*** Opening of Data supplied ***

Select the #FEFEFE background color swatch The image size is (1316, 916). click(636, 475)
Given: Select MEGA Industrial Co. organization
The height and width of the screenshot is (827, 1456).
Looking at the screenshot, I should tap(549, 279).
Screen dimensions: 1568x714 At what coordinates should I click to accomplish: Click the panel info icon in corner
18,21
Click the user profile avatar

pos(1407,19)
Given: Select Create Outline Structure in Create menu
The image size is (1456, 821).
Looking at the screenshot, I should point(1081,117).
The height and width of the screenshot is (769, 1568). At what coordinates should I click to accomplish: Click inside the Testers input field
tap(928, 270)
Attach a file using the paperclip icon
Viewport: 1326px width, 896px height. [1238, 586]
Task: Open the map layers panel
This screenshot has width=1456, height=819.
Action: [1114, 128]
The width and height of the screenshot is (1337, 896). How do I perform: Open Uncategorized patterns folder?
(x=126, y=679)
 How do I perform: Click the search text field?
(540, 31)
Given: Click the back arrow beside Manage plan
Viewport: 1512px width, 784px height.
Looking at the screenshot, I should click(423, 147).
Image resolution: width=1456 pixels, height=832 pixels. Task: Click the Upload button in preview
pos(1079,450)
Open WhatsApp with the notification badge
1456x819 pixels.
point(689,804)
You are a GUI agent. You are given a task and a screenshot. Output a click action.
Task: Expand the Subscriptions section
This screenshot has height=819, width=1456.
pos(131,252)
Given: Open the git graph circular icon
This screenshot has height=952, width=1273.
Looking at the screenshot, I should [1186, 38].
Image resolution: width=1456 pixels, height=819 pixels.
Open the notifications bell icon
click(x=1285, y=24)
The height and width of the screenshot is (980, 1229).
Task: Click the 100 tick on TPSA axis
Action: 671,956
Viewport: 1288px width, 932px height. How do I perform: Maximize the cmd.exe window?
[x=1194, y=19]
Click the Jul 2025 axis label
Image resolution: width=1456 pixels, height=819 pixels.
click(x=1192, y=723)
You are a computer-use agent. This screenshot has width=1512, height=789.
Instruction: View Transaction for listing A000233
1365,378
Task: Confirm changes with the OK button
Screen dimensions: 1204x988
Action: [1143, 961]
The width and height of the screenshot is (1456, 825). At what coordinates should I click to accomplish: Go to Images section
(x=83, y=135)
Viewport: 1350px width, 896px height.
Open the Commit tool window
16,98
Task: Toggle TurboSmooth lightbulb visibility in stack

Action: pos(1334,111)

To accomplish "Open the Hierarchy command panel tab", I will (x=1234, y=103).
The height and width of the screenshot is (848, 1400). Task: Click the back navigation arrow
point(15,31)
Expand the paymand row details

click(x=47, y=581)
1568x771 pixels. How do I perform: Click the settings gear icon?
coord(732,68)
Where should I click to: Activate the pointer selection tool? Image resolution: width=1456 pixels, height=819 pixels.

*** Close of Data supplied ***

- [What you have to do] Taking the listing above as a whole, state how many of its lines hold the string "agent". No other output is permitted.

- [Result of the task] 2